Glenlyon Norfolk School (GNS) is an independent, co-ed, university preparatory day school in Victoria and Oak Bay, British Columbia, Canada. It was formed in 1986 with the amalgamation of Glenlyon School and Norfolk House. The school offers instruction from Junior Kindergarten to Grade 12. The school offers the International Baccalaureate at all three levels: the Primary Years Programme, Middle Years Programme and, at the high school level, offers the IB Diploma Programme. Of the 2,124 schools that participate in the IB programme in North America and the Caribbean, Glenlyon Norfolk School is one of only 25 schools to offer the programme at all three levels.

GNS is a member of the International Baccalaureate Organization, Round Square, the Canadian Accredited Independent Schools (CAIS), Independent Schools Association of British Columbia (ISABC), and National Association of Independent Schools (NAIS).

As of February 2026, the current head of school continues to be Chad Holtum.

GNS was ranked by the Fraser Institute in 2017–18 as No. 9 out of 251 British Columbia Secondary Schools.

==History==
In 1913, a pair of British women, Miss Atkins and Miss McDermott, founded Norfolk House School, an all-girls school on what is now the Pemberton Woods Campus. Glenlyon Preparatory School for boys was established on the Beach Campus location by Major Ian Simpson in 1933. The schools joined together in 1986 but maintain separate campuses. Crystal Shea is the principal in the junior school, Russell Marston the middle school, and Carolyn Green the senior School, while the entire school is administered by the head of school, Chad Holtum.

In 1996, the school was accepted as an International Baccalaureate World School and began offering the IB Diploma to students in Grades 11 and 12. This was followed by authorization to offer the IB Middle Years Programme in 2004 and the IB Primary Years Programme in 2007, making GNS one of a few schools in Canada to offer the full IB continuum.

In June 2007, the board of directors approved a plan for comprehensive campus transformation.

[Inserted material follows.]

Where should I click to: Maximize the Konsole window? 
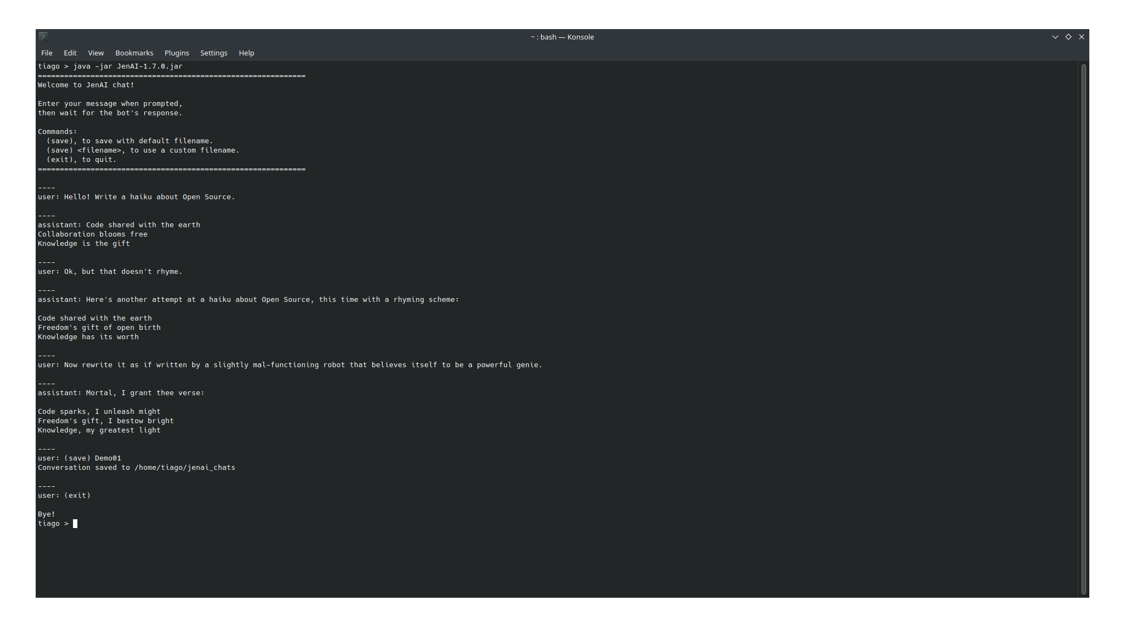coord(1068,37)

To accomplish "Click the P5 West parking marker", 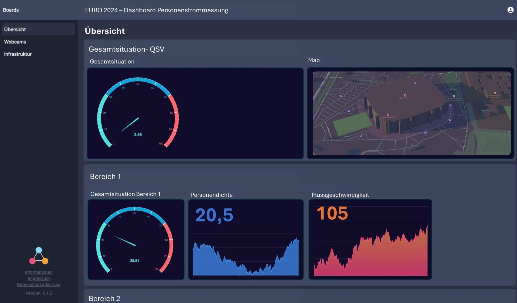I will (349, 111).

In 2009, an artificial turf field was installed. In 2013 Denford Hall, seating over 350, was completed. The WONDER Campaign was launched in 2018 to refurbish the school's two campuses, at Beach Drive and Pemberton Woods, which was supported by a $5 million donation by Gordon Denford.

On May 24, 2019, the school celebrated the official opening of the school's new junior kindergarten and kindergarten facilities and the re-dedication of the boathouse, one of the buildings originally designed by Francis Rattenbury.

==Brother schools==
Setagaya Gakuen School - Tokyo, Japan

==Heads of school==
- 1987–1997: David Brooks
- 1997–2001: Charles Peacock
- 2001–2004: Barbara Emmerson
- 2004–2015: Simon Bruce-Lockhart
- 2015–2020: Dr Glenn Zederayko
- 2020–present: Chad Holtum

==Notable Graduates==

- Chris Wylie, Canadian data consultant and whistleblower associated with the Cambridge Analytica data scandal. He claims to have dropped out at age 16 spending grades 9–11 at GNS.